Secondo Ada Marra, invece, l’iniziativa è ferma da oltre un anno in commissione per il boicottaggio dei membri dell’UCD, nonostante incontri il favore di tutti gli altri partiti, che la considerano un «progetto sensato ed equilibrato». La deputata socialista, figlia d’immigrati pugliesi, dotata di spirito battagliero e di grande passione civile, accusa gli oppositori all’iniziativa di «cinismo». La decisione di non trasmettere subito l’iniziativa al Consiglio nazionale non sarebbe altro che un pretesto per far pressione sui socialisti che vedono nella nuova legge sulla cittadinanza un peggioramento dell’accesso alla naturalizzazione per le persone più deboli socialmente ed economicamente.
A prescindere dalle questioni di diritto e procedurali che riguardano i meccanismi della preparazione dei testi di legge e delle modifiche costituzionali, appare chiaro che una parte consistente dei rappresentanti del popolo svizzero fa ancora fatica a comprendere non solo le ragioni del cuore dei giovani della terza generazione che aspirano alla naturalizzazione, ma anche quella che è divenuta ormai una questione di civiltà giuridica.
I giovani stranieri di cui si tratta sono infatti pienamente integrati e non si distinguono dagli svizzeri, salvo per il passaporto e per l’esercizio dei diritti politici, che vengono loro negati in base a concezioni giuridiche in via di superamento ovunque in Europa.
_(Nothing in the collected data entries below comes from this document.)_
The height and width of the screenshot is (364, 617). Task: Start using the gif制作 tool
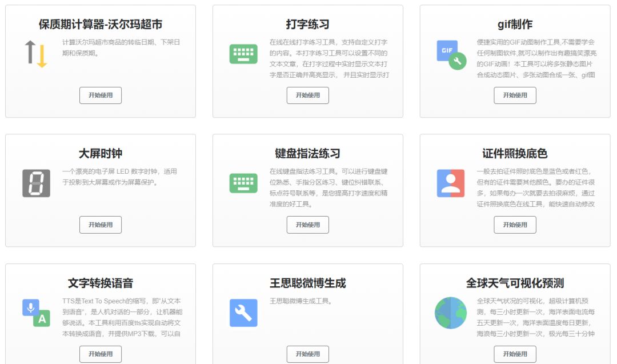[515, 95]
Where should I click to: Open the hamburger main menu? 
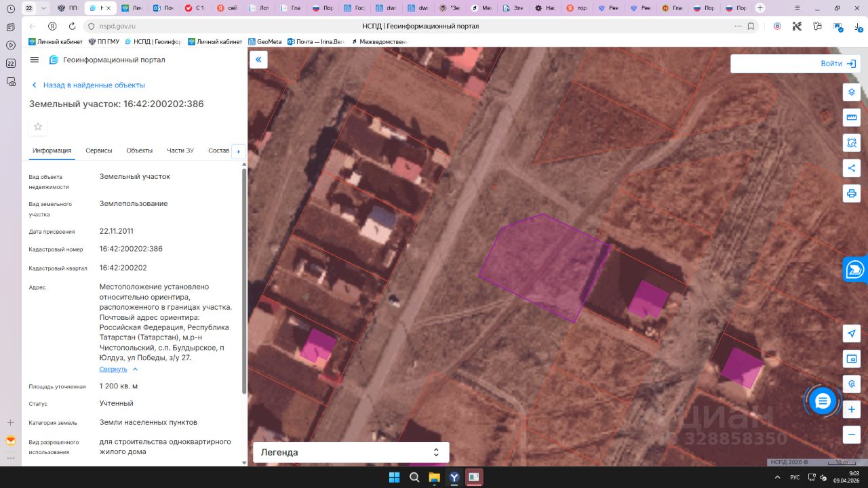click(35, 60)
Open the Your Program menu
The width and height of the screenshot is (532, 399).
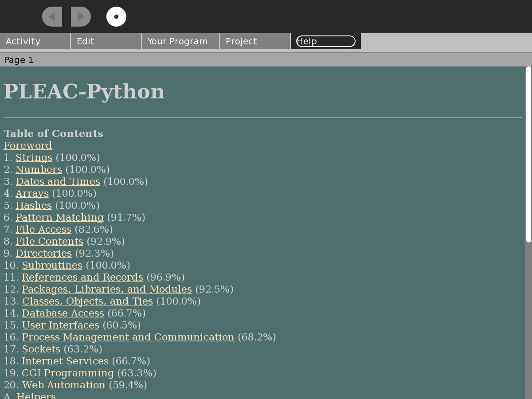point(180,41)
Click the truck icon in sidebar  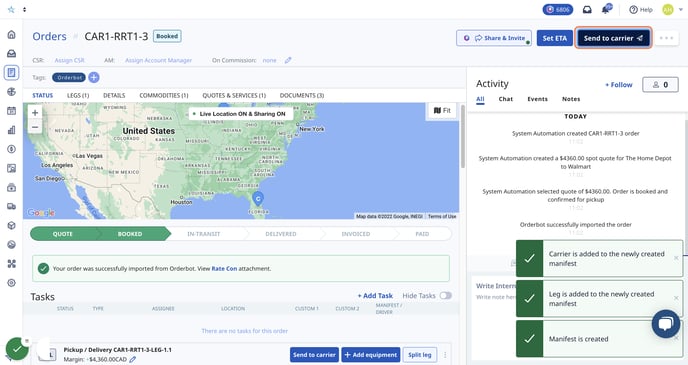point(12,206)
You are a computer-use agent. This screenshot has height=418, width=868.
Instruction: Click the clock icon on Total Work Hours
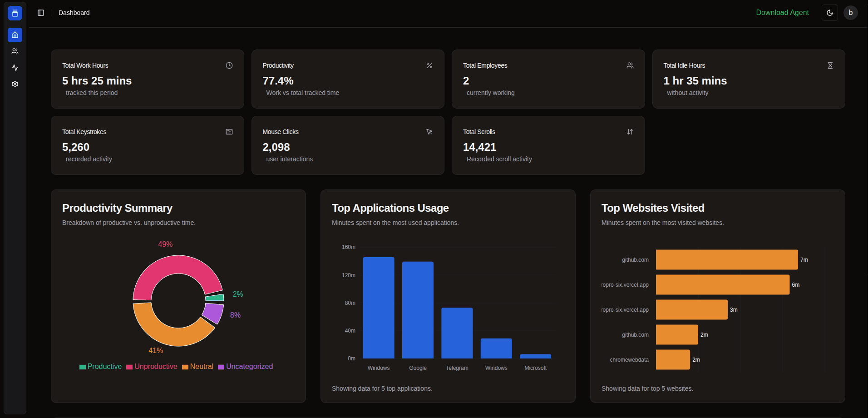pyautogui.click(x=229, y=65)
Si tratta soprattutto di nipoti di immigrati venuti in Svizzera per lavorare, per svolgere molto spesso lavori necessari all’economia, che gli svizzeri non volevano più svolgere. Molti di questi all’età della pensione sono più rientrati al loro Paese, ma i loro figli (seconda generazione) molto spesso non li hanno seguiti, perché hanno trovato nella Svizzera la loro vera patria, anche senza averne il passaporto. Che cosa si deve dire a questo punto dei loro figli (terza generazione), che praticamente non conoscono altra patria se non quella in cui sono nati e cresciuti?

Un atto di civiltà
Piaccia o no la denominazione dell’iniziativa Marra, questi giovani sono figli di questo Paese e il loro riconoscimento come tali è non solo un atto di civiltà, ma anche di responsabilità. In altri tempi - perché la questione è sul tappeto della discussione politica da oltre un secolo – si sarebbe argomentato che è anche nell’interesse prevalente della Svizzera agevolare la loro naturalizzazione. Oggi tale argomento è meno invocato, perché nei fatti e nella vita sociale, economica e professionale (quasi) tutte le discriminazioni sono saltate (per fortuna!) e il contributo degli stranieri non è diverso da quello degli svizzeri. Proprio per questo ci si deve chiedere a chi giova continuare a considerare «stranieri» persone che sono integrate pienamente e considerano di fatto questo Paese la loro unica vera patria, pur senza rinnegare le loro origini e conservare magari legami affettivi con la patria dei loro nonni.